É possível afirmar ainda que as APIs transformarão a forma como as empresas interagem, atualmente, com tecnologias fiscais. Isso porque elas permitem que diferentes sistemas e softwares se comuniquem, automatizando etapas e trazendo mais eficiência para a transformação digital das empresas.

Como exemplo, podemos imaginar que as empresas podem se conectar diretamente com Fisco, para emissão de NF-e, através de soluções de APIs, garantindo, dentre outros pontos, que as informações transmitidas estejam sempre atualizadas e em conformidade com as novas normas em vigência no país, sem contar sua possível integração direta com plataformas de marketplace e e-commerce, simplificando a gestão tributária para um comércio virtual que não para de se expandir.

Além disso, o Fisco exige que para a emissão de notas fiscais eletrônicas, os dados do CNPJ estejam de acordo com a Receita Federal.
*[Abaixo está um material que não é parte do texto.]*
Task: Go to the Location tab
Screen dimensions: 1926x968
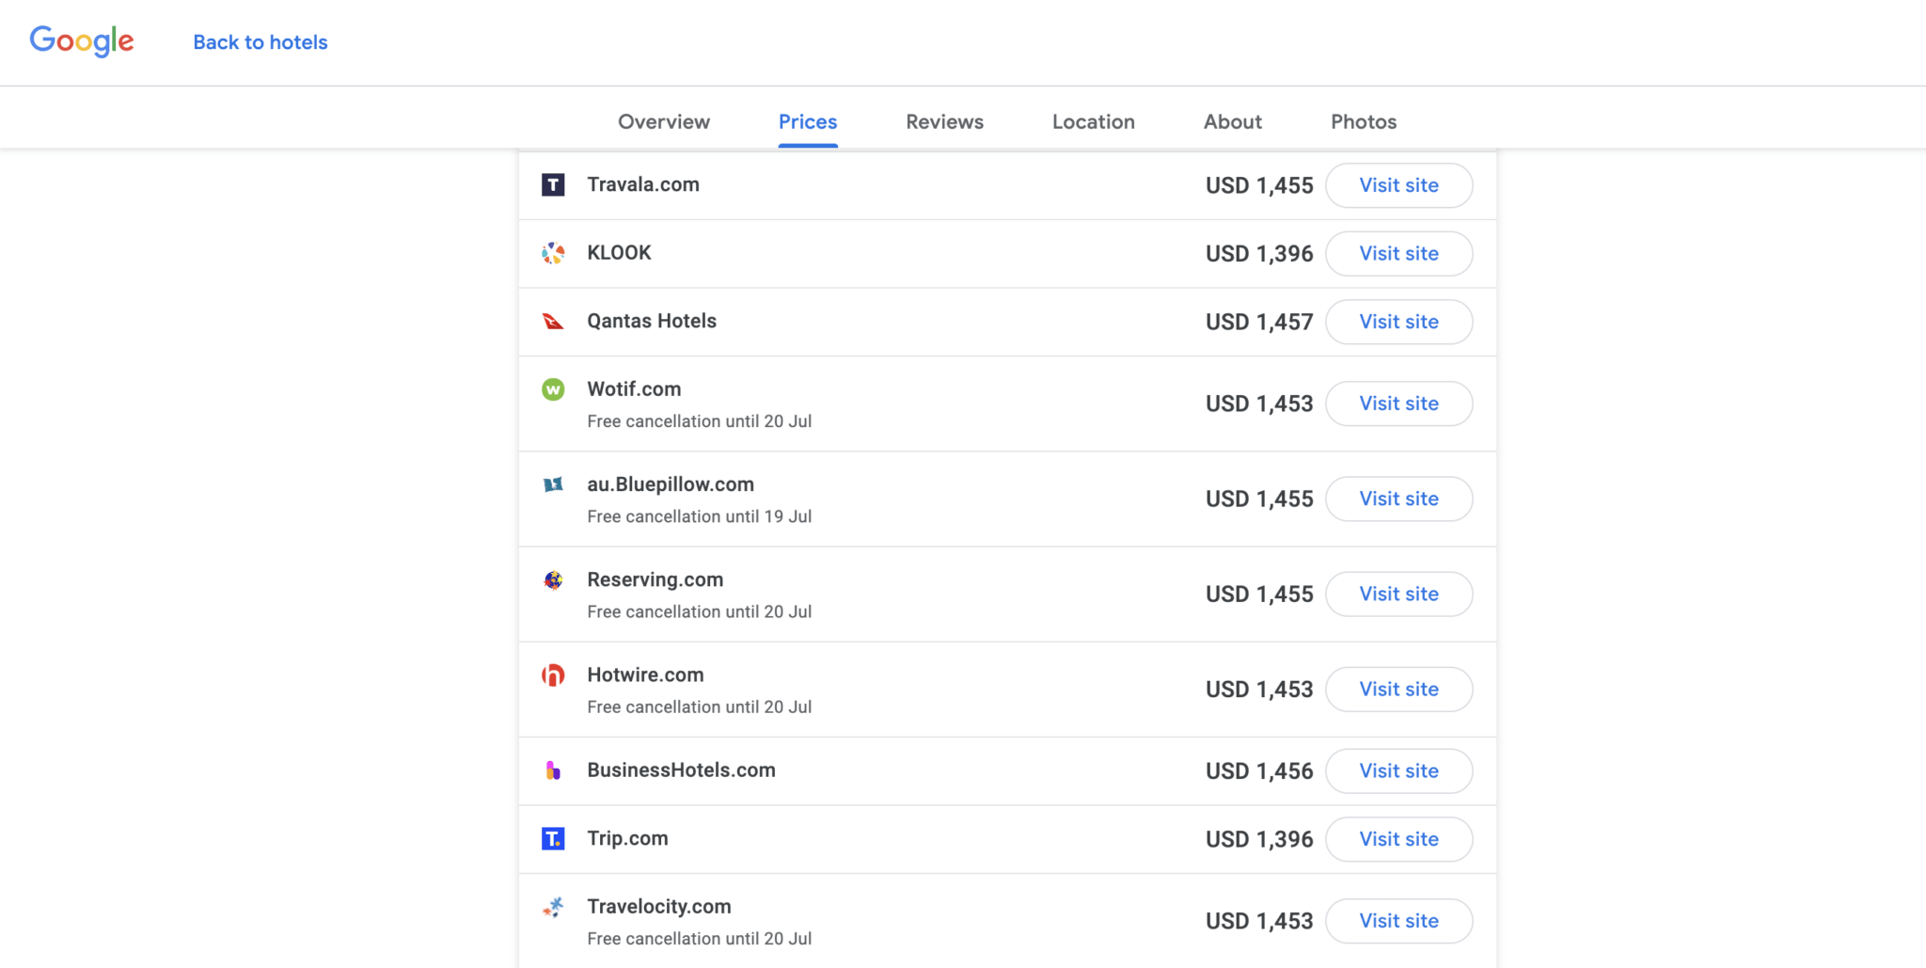Action: 1093,122
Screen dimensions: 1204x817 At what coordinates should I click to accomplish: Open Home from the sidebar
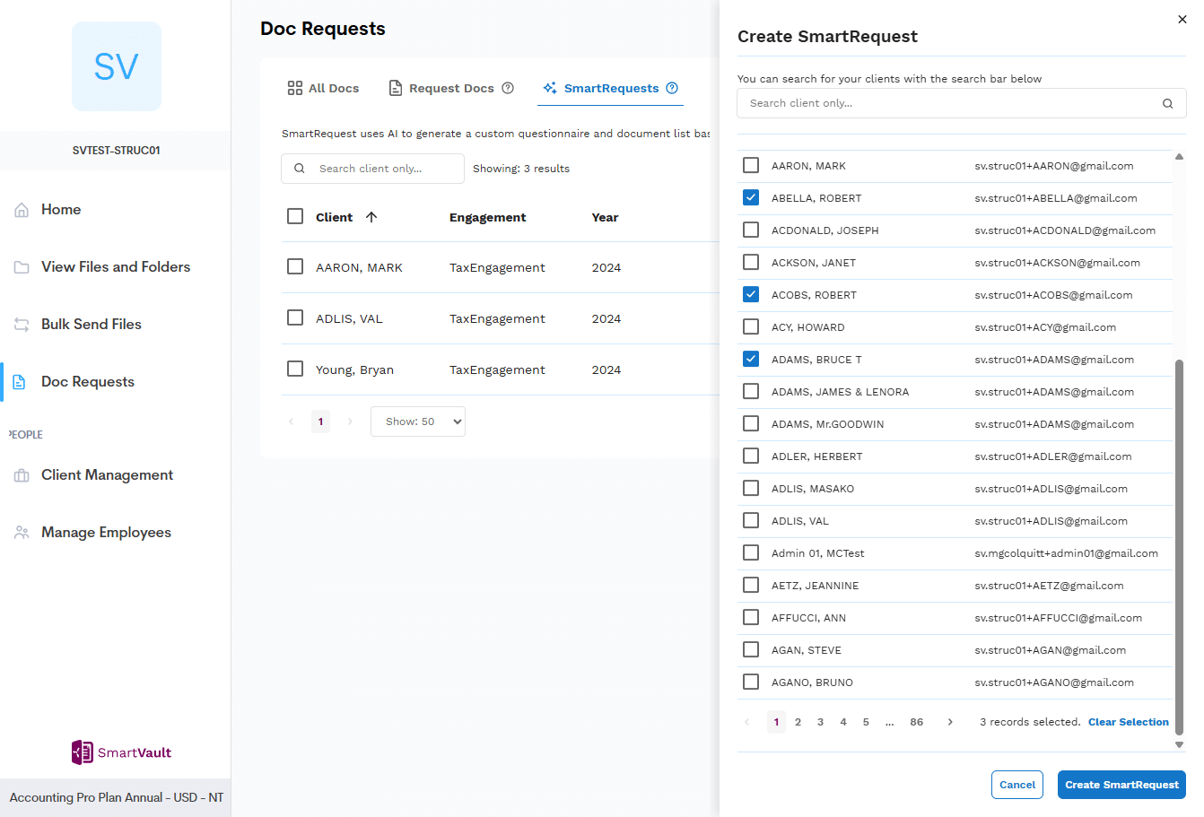click(x=60, y=209)
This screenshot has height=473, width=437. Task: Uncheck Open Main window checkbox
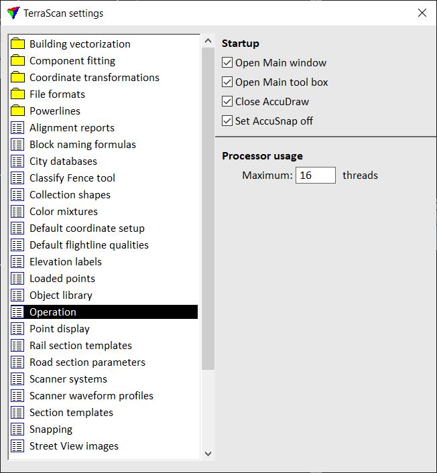(228, 63)
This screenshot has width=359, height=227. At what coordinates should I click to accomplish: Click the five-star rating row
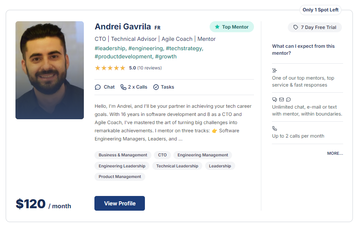coord(110,68)
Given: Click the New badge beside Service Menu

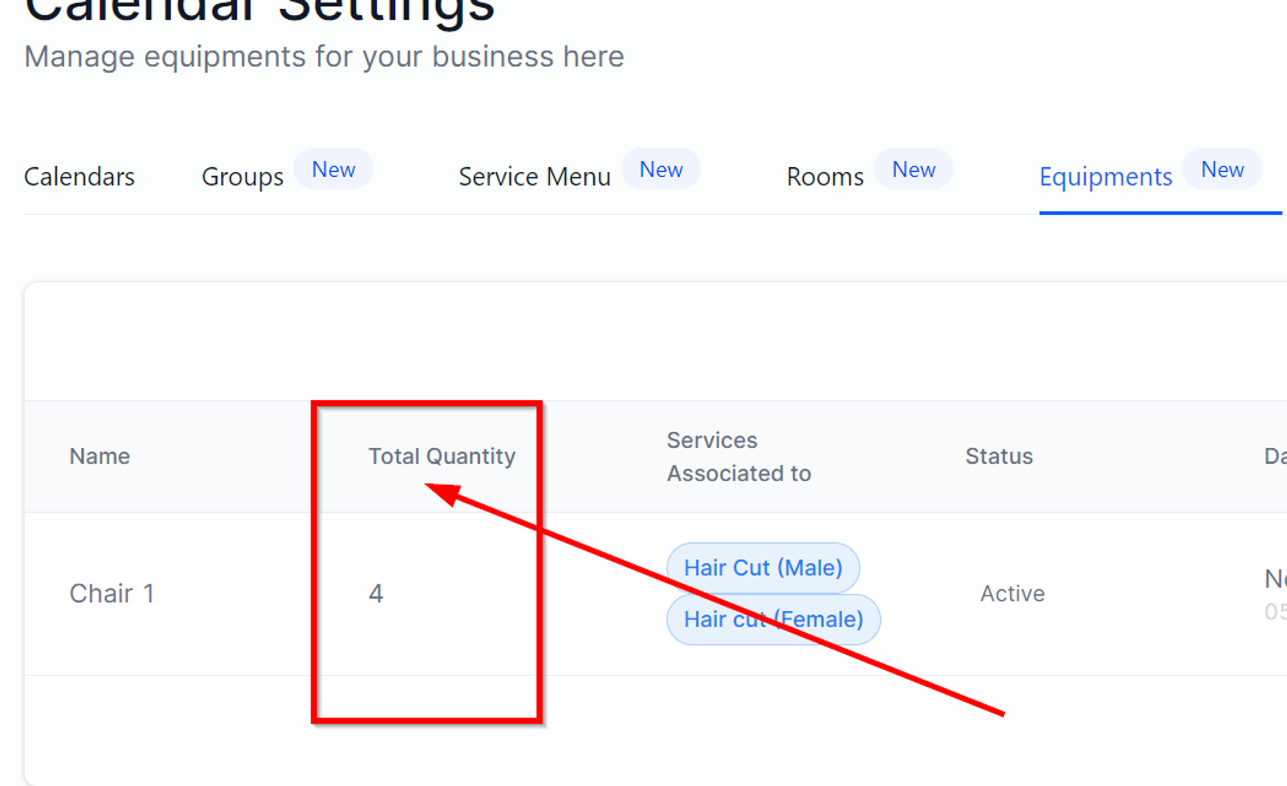Looking at the screenshot, I should [x=661, y=169].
Nesse ponto é que a consulta de dados de CNPJ por API se torna um recurso imprescindível para que os contribuintes atualizem seu banco de dados, possam estar regulares e evitando fraudes como CNPJ “frios”.

A automação da emissão e do controle desses documentos assegura que os documentos fiscais são emitidos com base em regras e critérios atualizados para atribuir a determinação de imposto correta, e, dessa forma, a NF passa a ser a protagonista em uma confissão de dívida, ou seja, um respaldo para os contribuintes em sua conformidade.

Com tudo isso, é possível afirmar que, para vencer a burocracia tributária do país e garantir diferenciais competitivos relacionados a uma maior segurança, precisão e capacidade estratégica em tempos de Reforma, a tecnologia é mais do que uma aliada: ela é uma ferramenta vital para empresas que querem crescer com segurança fiscal.